The trafficking of neoplastic cells represents a key process that contributes to progression of hematologic malignancies. Diapedesis of neoplastic cells across endothelium and perivascular cells is facilitated by adhesion molecules and chemokines, which act in concert to tightly regulate directional motility. Intravital microscopy provides spatio-temporal views of neoplastic cell trafficking, and is crucial for testing and developing therapies against hematologic cancers. Multiple myeloma (MM), chronic lymphocytic leukemia (CLL), and acute lymphoblastic leukemia (ALL) are hematologic malignancies characterized by continuous neoplastic cell trafficking during disease progression. A common feature of these neoplasias is the homing and infiltration of blood cancer cells into the bone marrow (BM), which favors growth and survival of the malignant cells. MM cells traffic between different BM niches and egress from BM at late disease stages. Besides the BM, CLL cells commonly home to lymph nodes (LNs) and spleen.
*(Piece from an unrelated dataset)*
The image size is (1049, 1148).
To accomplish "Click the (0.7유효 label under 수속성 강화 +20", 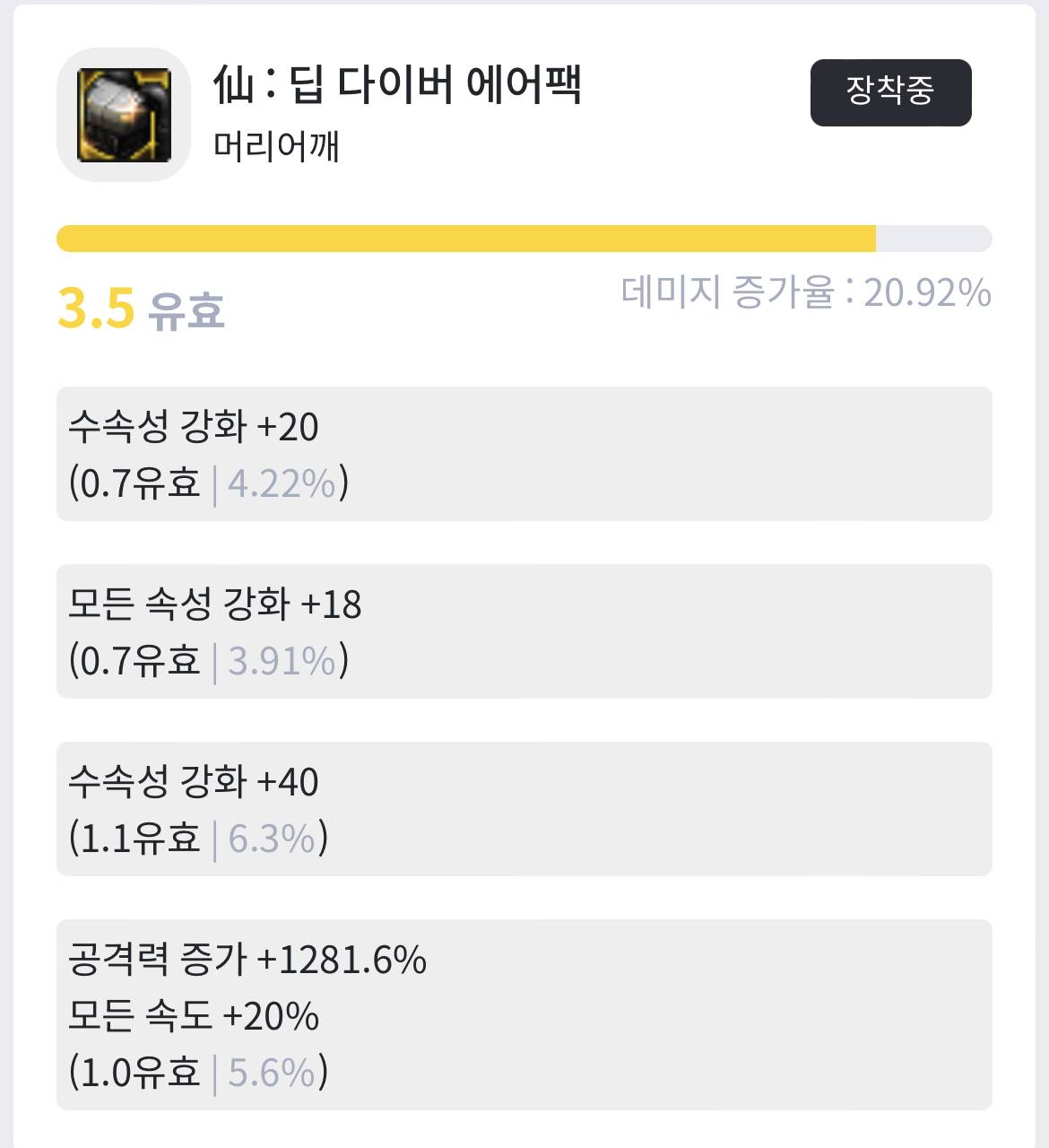I will point(134,483).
Likewise, ALL cells also infiltrate extramedullary organs, such as the central nervous system, spleen, liver, and testicles. The α4β1 integrin and the chemokine receptor CXCR4 are key molecules for MM, ALL, and CLL cell trafficking into and out of the BM. In addition, the chemokine receptor CCR7 controls CLL cell homing to LNs, and CXCR4, CCR7, and CXCR3 contribute to ALL cell migration across endothelia and the blood brain barrier. Some of these receptors are used as diagnostic markers for relapse and survival in ALL patients, and their level of expression allows clinicians to choose the appropriate treatments. In CLL, elevated α4β1 expression is an established adverse prognostic marker, reinforcing its role in the disease expansion. Combining current chemotherapies with inhibitors of malignant cell trafficking could represent a useful therapy against these neoplasias. Moreover, immunotherapy using humanized antibodies, CAR-T cells, or immune check-point inhibitors together with agents targeting the migration of tumor cells could also restrict their survival. In this review, we provide a view of the molecular players that regulate the trafficking of neoplastic cells during development and progression of MM, CLL, and ALL, together with current therapies that target the malignant cells.